Cerpen ini menceritakan tentang seorang santri bernama Liana yang tetap tinggal di pesantren saat pandemi Covid-19 mulai memasuki Indonesia. Tersiar kabar bahwa diluar sana telah banyak korban berjatuhan karena terpapar virus mematikan ini. Musibah perdana di dunia yang memakan puluhan ribu korban jiwa dalam sekejab. Setiap hari selalu saja ada korban meninggal. Tenaga medis menjadi garda terdepan dalam menanggulangi bencana ini.

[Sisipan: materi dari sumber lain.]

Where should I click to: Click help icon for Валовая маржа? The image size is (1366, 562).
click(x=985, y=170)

Pihak pesantren memberikan peraturan baru demi mengurangi resiko terkena virus corona, yaitu para wali murid atau tamu dari luar dilarang memasuki kawasan pesantren. Jadi para santri tidak akan bertemu dengan kedua orang tua mereka dalam beberapa waktu kedepan. Lama tidaknya peraturan ini tergantung pada menghilangnya virus ini. Tak luput juga seluruh santri dan warga pesantren diharapkan tetap menjaga protokol kesehatan.

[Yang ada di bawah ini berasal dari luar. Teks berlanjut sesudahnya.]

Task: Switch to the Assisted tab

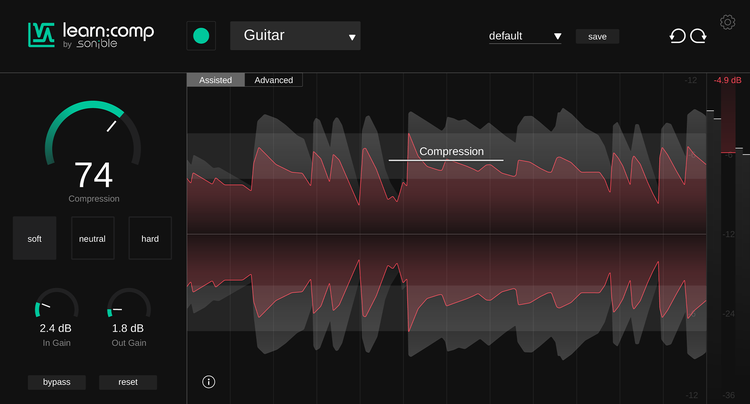Action: click(216, 80)
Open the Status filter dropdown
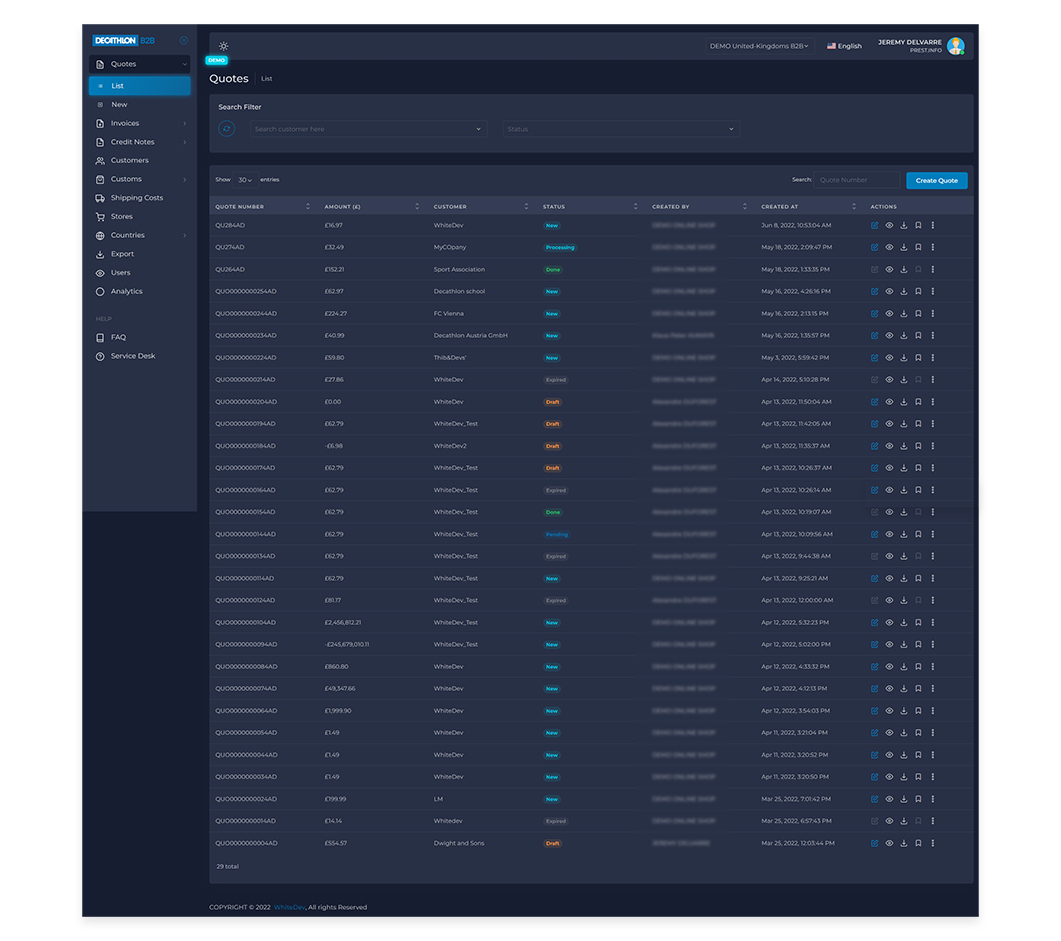 coord(620,129)
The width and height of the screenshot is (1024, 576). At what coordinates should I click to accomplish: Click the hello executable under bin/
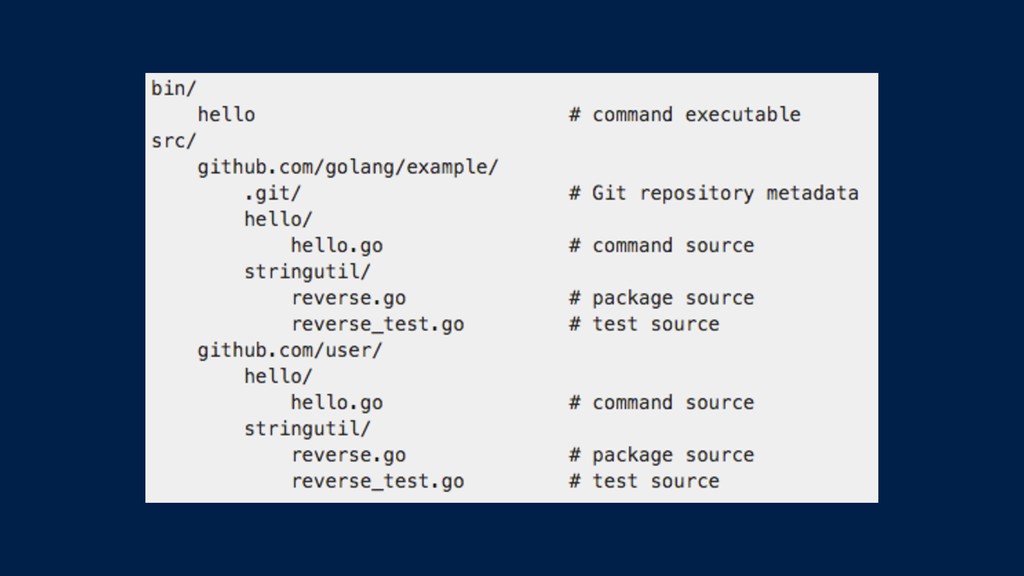pos(227,115)
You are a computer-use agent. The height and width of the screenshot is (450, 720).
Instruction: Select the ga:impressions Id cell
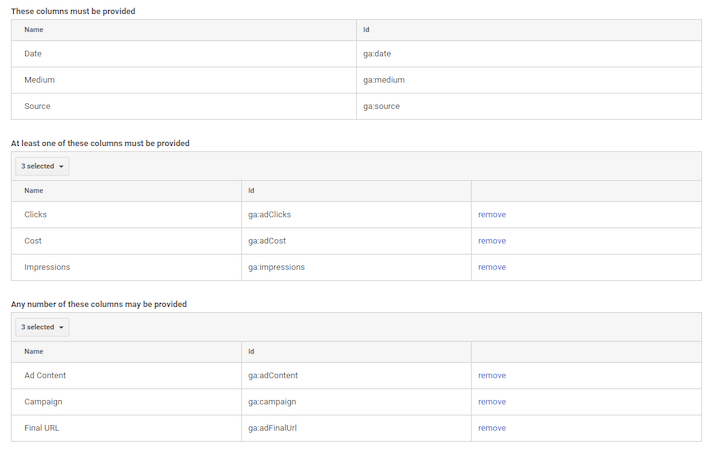pos(276,267)
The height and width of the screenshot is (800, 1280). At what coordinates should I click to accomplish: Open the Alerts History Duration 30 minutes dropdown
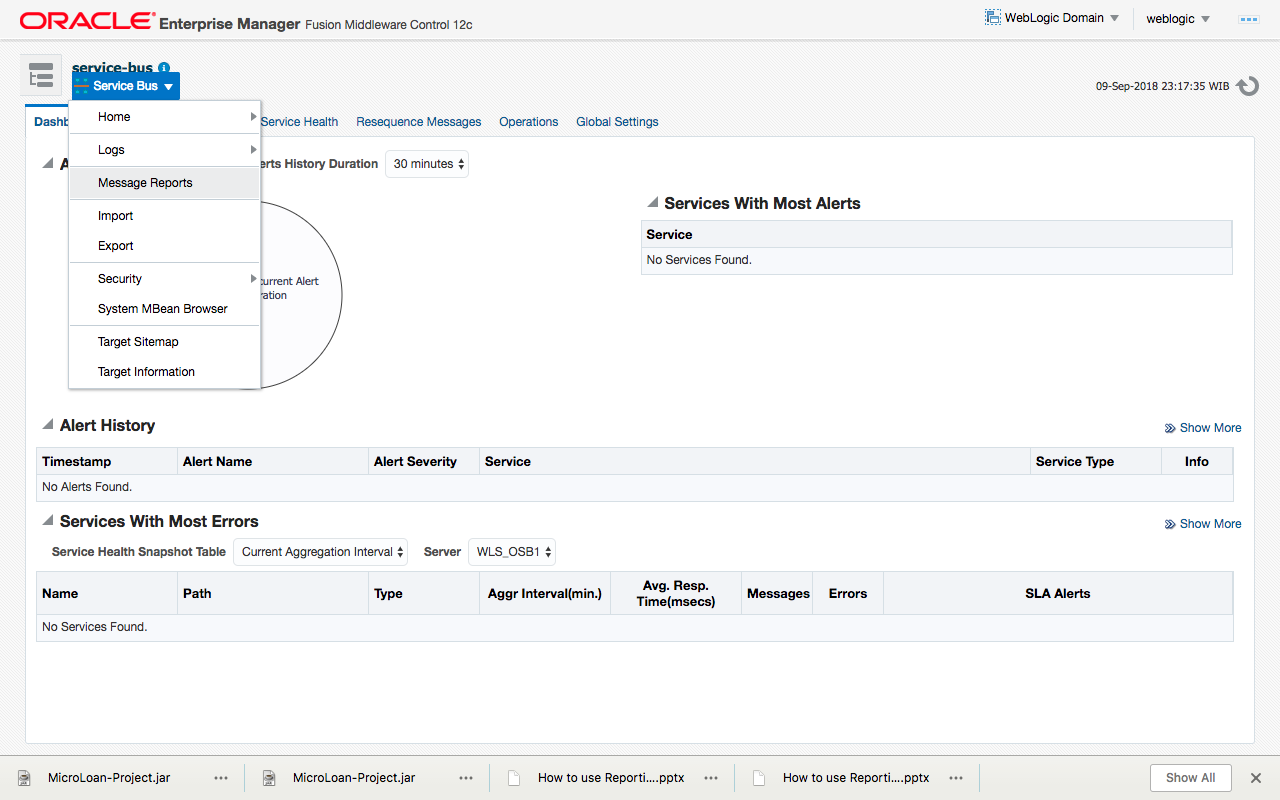pyautogui.click(x=426, y=163)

Para ustadzah memahami akan banyak santri yang kewa dengan peraturan ini. Tapi mereka menekankan kembali bahwa ini adalah salah satu bentuk tirakat seorang santri. Merekapun mulai menerima takdir ini dengan ikhlas. Tak lama dari itu, Liana mendapatkan kabar bahwa ayahnya terkena Covid sehingga mengharuskan ia pulang walaupun sebentar. Walaupun pulang, ia tak sempat menjenguk ayahnya. Liana menginap di rumah bibi dan berkomunikasi dengan ibu ayah melalui video call. Setelah itu keesokan harinya ia kembali ke pondok. Tak lama ia mendapatkan kabar bahwa ayahnya telah pulih dan terbebas dari virus covid.

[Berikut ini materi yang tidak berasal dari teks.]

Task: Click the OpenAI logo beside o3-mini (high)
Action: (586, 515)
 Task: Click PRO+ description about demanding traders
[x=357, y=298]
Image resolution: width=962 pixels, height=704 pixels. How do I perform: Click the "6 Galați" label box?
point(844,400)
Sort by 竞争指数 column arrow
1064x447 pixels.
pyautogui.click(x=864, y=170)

Di tengah keterbatasan dan rasa rindu orang tua, Liana tetap istiqamah menjalani kehidupan pesantren dengan semangat spiritual yang tinggi. Ia tidak hanya menjaga protokol kesehatan, tetapi juga memperdalam ilmu agama, berpuasa sunah, dan menjalani malam-malam panjang dengan tahajud. Pandemi bukan penghalang baginya, melainkan jalan untuk mendekat kepada Tuhan. Kisahnya menjadi cerminan bagaimana iman bisa menjadi cahaya di tengah gelapnya ketakutan dan kesendirian.
Kelebihan:
Cerpen ini sarat dengan pesan moral dan nilai keislaman yang menyentuh serta mengangkat isu pandemi yang sangat dekat dengan realitas masyarakat.
Kelemahan:
Kurangnya konflik yang tajam membuat cerpen terasa datar di beberapa bagian. Selain itu gaya bahasa yang digunakan sangat minim sehingga membuat pembaca merasa bosan dalam menikmati karya ini.